The facts of this case are important because they discredit assertions made by PLA proponents that PLAs allow the use of nonunion apprentices on a PLA project.
In this case, a nonunion contractor signed a PLA that was part of the bid specifications for a project at the Los Angeles Unified School District (LAUSD). The contractor requested apprentices from the applicable International Brotherhood of Electrical Workers (IBEW) union program, as required by the PLA. The IBEW program failed to dispatch apprentices, so the contractor requested apprentices from a nonunion program – a practice thought to be permissible under this particular PLA. The nonunion program provided 17 apprentices, who had received the appropriate training for the project.
Subsequently, the IBEW and its related trust funds sued the contractor in federal court, contending that the contractor should have paid journeymen wages and benefits to the apprentices because they were not dispatched from the applicable union apprenticeship program as specified in the PLA.
The lead negotiator for the Los Angeles and Orange Counties Building and Trades Council who participated in drafting the PLA was allowed to testify that the parties intended the term “apprentice” to mean only apprentices in union training programs. Earlier drafts of the PLA, which were entered into evidence, demonstrated that any broader definition of “apprentice” had been repeatedly rejected. The IBEW business manager also testified that a person cannot be an “apprentice” under the labor agreement unless the person signs an apprenticeship agreement with the IBEW. Therefore, all apprentices must come form union programs, nonunion apprentices are not recognized and are actually journeyman, and the employer should have paid journeyman level benefits into union funds.
On November 3, 2009, a district court judge ruled that the PLA required apprentices to come from union programs. The judge awarded the union $272,738.63 in underpaid trust contributions, including interest of $55,940.34, along with liquidated damages of $55,940.34 and additional auditor fees of $7,177.50.

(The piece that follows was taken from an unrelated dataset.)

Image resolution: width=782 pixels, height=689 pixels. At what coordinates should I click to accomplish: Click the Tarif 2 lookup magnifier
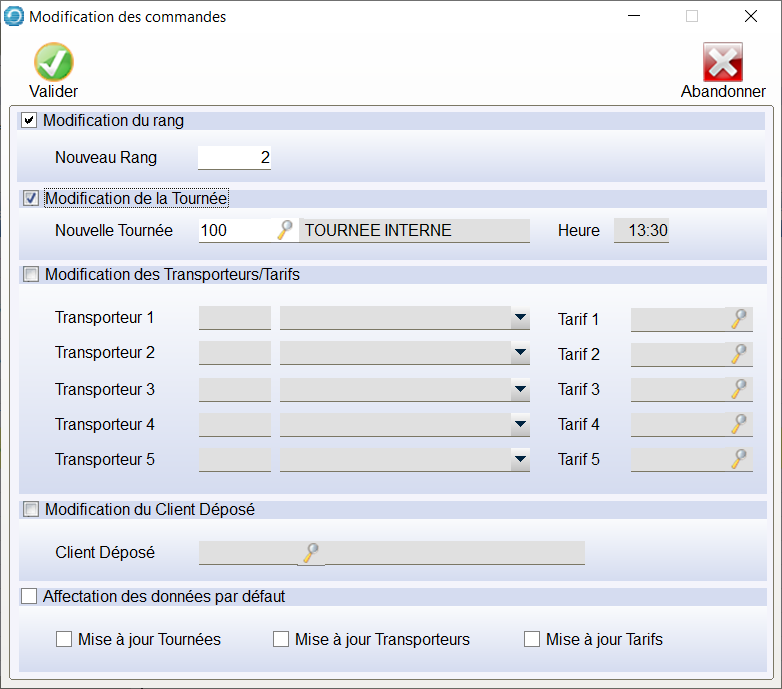pos(739,354)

This contractor was given a rude lesson about signing agreements with construction unions to work for fiscally unaccountable and irresponsible local governments.
The court avoided ruling directly whether nonunion apprentices were permitted on the PLA project. Instead they ruled that nonunion apprentices should have been paid journeyman wages and were therefore journeymen.
This case study undermines promises by PLA advocates that PLAs permit the use of nonunion apprentices on a PLA project. The IBEW witness testified that apprentices from nonunion programs were not welcome on this particular PLA project.
This case serves as an strong example of how PLAs discourage competition from nonunion contractors and their nonunion employees and apprentices.